_Problems to solve_
1. According to the text on Israel's death penalty debate, in what year was Adolf Eichmann executed?
2. Return the passage from the text on Israel's death penalty debate starting at "The debate over" and ending at "her to death.", copied word for word.

_Text section_
= = =

The debate over capital punishment for terrorists arose again in Israel after the body of 19-year-old Ori Ansbacher was discovered in a forest on the outskirts of Jerusalem, and her killer, 29-year-old Arafat Irfaiya, confessed to sexually assaulting and stabbing her to death.

Although it took Israeli police and security services two full days to confirm that the brutal murder was an act of terrorism, the public knew the truth. This was not merely because of false rumors rampant on social media that Ansbacher had been decapitated, ISIS-style. The real reason that Israelis understood the nature of the slaying was due, sadly, to experience.

Furthermore, it turned out that Irfaiya, a Palestinian Hamas supporter from Hebron, had been detained twice in the past for terror-related activities. To top it all off, he told his interrogators that he had come to Jerusalem with a knife with the intention of killing a Jew and becoming a shahid–a “martyr” for Allah. He said that though he had not thought through how he was going to accomplish this, he happened upon Ansbacher, who was sitting by herself on a bench, and jumped on the opportunity.

Literally.

Following Irfaiya’s arrest, Israelis flooded Tel Aviv’s Rabin Square to demand that he and other convicted terrorists be given the death penalty, which exists in Israeli law, but has only been implemented once in the country’s history. In 1962, Nazi architect Adolf Eichmann was executed after a long trial, during which one after another of his victims testified about the horrors they were forced to endure at his hands in Europe as part of Hitler’s “final solution.”

So averse has Israel been to imposing the death sentence since then that even Yigal Amir, convicted of assassinating Israeli Prime Minister Yitzhak Rabin in 1995, escaped it. Ditto for Hava Yaari—former wife of top Israeli Mideast analyst and TV personality Ehud Yaari—who, with her friend, Aviva Granot, committed the premeditated 1985 murder of 56-year-old American tourist and Holocaust survivor Mala Malavsky.

= = =

_Dataset excerpt_
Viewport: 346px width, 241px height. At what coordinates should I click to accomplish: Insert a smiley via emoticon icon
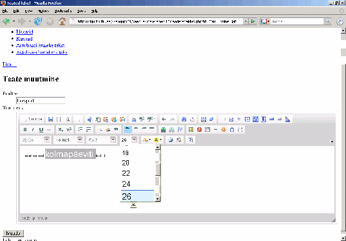coord(224,130)

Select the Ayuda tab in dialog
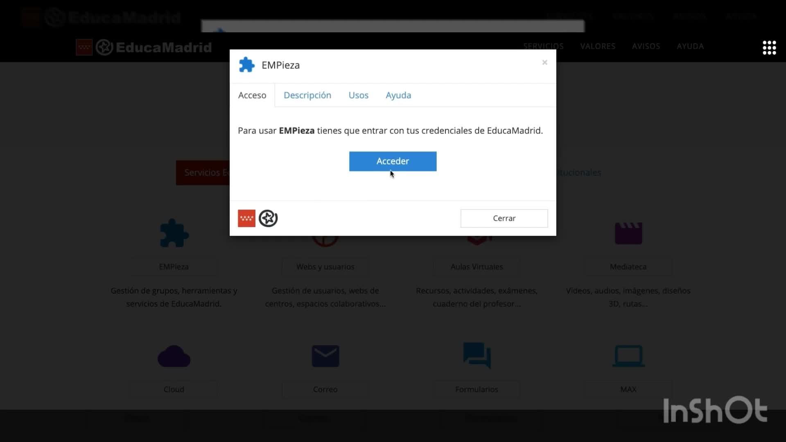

= = =

_The replies_
1. 1962

2.
The debate over capital punishment for terrorists arose again in Israel after the body of 19-year-old Ori Ansbacher was discovered in a forest on the outskirts of Jerusalem, and her killer, 29-year-old Arafat Irfaiya, confessed to sexually assaulting and stabbing her to death.